Savara : le roguelite signé Ankama

Pour ses 25 ans, le studio roubaisien Ankama a décidé de célébrer l’événement comme il se doit. À l’origine de Dofus en 2004 (qui aura fait découvrir l’univers du Krosmoz à toute une génération de joueurs francophones) puis de Wakfu en 2012, sans oublier les séries animées et la myriade d’aventures dans ce monde si reconnaissable… l’éditeur nordiste n’a pas souhaité se contenter d’une bougie soufflée, discrètement, sur les réseaux sociaux.

Il offre plutôt une nouvelle aventure à ses fans : Savara, un action roguelite développé par le jeune studio Doryah Games, lui aussi installé à Roubaix. D’abord sorti sur PC en mai 2025, le jeu débarque cette fois sur PS5 et Xbox Series depuis le 20 mai 2026.

Savara

Le pari, sur le papier, n’est pas anodin. Dans un genre désormais habité par des références aussi imposantes que Hadès, Dead Cells ou encore Returnal, Savara devait apporter quelque chose de plus pour ne pas se contenter de cocher les cases du roguelite classique. Et la première chose qu’on remarque manette en main, c’est que ce n’est pas un Hadès-like comme un autre : il propose une hybridation curieuse, presque inattendue, entre la structure roguelite à la Hadès et la lourdeur méthodique du combat à la Monster Hunter. Alors, Ankama a-t-il réussi son pari pour cet anniversaire ? La réponse dans notre test.

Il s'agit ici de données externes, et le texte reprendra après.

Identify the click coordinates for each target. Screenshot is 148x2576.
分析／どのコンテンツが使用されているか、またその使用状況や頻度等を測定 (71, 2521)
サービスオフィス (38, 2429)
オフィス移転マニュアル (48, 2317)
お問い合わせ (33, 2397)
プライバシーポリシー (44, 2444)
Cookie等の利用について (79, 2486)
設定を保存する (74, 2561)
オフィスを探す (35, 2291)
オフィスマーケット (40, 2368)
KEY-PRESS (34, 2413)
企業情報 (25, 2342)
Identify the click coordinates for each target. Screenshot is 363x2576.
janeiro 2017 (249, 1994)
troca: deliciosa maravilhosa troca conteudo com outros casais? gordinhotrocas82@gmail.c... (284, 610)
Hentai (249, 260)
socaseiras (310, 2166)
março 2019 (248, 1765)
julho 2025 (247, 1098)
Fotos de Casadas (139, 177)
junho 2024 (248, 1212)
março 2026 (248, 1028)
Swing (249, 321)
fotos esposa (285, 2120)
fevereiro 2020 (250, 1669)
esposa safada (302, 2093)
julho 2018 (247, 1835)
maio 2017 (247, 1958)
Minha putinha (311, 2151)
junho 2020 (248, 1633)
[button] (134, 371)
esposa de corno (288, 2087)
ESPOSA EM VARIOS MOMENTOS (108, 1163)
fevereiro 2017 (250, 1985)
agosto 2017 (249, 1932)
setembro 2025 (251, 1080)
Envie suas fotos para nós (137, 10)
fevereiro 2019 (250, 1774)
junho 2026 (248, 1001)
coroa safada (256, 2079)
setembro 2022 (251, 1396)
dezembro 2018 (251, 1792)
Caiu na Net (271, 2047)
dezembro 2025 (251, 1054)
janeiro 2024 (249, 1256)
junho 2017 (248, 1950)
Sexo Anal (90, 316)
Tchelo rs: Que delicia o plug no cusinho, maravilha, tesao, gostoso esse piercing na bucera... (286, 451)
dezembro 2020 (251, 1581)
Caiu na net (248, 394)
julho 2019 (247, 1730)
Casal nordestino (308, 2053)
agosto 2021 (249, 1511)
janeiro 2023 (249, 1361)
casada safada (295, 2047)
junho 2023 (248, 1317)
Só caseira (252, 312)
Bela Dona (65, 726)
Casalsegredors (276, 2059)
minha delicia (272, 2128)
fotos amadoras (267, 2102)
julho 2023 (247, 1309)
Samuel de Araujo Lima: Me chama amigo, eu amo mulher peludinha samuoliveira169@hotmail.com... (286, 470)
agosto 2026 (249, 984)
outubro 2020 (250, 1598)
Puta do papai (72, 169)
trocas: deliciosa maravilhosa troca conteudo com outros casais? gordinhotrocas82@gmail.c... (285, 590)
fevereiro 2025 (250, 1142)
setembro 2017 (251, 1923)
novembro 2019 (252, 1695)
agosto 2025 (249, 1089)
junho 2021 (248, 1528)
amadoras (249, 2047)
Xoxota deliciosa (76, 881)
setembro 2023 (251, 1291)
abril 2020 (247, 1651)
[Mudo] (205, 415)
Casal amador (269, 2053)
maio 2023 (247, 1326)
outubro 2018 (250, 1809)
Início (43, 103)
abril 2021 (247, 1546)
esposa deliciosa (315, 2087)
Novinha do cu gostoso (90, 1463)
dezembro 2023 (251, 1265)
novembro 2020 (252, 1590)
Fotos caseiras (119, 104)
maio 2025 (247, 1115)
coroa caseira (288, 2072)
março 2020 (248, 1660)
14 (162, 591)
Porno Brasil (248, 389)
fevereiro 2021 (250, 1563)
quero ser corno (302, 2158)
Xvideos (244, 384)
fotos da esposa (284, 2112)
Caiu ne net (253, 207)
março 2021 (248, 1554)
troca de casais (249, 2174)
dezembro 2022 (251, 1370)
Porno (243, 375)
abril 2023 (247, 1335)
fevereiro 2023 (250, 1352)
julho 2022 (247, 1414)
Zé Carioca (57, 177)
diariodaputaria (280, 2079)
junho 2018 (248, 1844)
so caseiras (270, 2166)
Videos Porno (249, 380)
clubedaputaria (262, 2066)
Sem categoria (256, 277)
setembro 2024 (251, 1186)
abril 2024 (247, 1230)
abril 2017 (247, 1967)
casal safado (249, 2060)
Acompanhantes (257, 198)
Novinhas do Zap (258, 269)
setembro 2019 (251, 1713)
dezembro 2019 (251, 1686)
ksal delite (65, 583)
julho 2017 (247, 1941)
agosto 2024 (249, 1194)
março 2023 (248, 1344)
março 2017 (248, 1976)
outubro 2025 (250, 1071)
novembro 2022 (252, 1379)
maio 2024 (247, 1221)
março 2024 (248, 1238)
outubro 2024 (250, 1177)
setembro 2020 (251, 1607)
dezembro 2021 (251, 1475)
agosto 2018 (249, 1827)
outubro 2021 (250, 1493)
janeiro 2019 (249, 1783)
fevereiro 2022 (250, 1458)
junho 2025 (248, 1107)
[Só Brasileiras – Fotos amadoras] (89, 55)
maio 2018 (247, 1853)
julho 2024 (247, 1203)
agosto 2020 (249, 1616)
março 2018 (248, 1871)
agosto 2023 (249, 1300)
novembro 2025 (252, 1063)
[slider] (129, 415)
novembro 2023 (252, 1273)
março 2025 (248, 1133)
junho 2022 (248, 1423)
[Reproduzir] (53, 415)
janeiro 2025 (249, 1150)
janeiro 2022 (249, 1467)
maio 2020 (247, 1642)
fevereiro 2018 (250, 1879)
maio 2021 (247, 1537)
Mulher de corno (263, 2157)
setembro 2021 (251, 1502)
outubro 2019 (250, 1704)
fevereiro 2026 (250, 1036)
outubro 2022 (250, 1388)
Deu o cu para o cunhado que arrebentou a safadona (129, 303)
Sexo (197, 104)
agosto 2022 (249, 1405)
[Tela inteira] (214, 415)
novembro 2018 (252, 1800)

Un quart de siècle au service du Krosmoz

Avant d’entrer dans le vif du sujet, il faut prendre la mesure de ce que représente Savara pour la maison roubaisienne. Ankama, dont l’origine remonte à 2001, s’est progressivement imposée comme l’une des icônes de l’indépendance vidéoludique française. Son catalogue parle de lui-même : Dofus en 2004 a posé les bases d’un univers, le Krosmoz, qui n’a cessé de s’étoffer depuis ; Wakfu en 2012 l’a élargi à un autre genre et à un autre public ; Les séries animées Wakfu et Dofus : Aux Trésors de Kerubim ont contribué à porter cet univers vers une notoriété qui dépasse largement le public traditionnel du MMORPG. Et les comics, les mobile games comme Krosmaga, ainsi que les multiples jeux d’aventure annexes ont consolidé une identité visuelle si forte qu’on la reconnaît immédiatement parmi des dizaines. Savara s’inscrit dans cette tradition, mais avec une particularité notable : il s’agit d’une nouvelle licence, développée par un studio extérieur de la galaxie Ankama, Doryah Games, un jeune studio nordiste comme la maison-mère. Pour un anniversaire, il s’agit donc à la fois d’un message symbolique fort – Ankama transmet son univers à de nouveaux talents – et d’un pari industriel réel.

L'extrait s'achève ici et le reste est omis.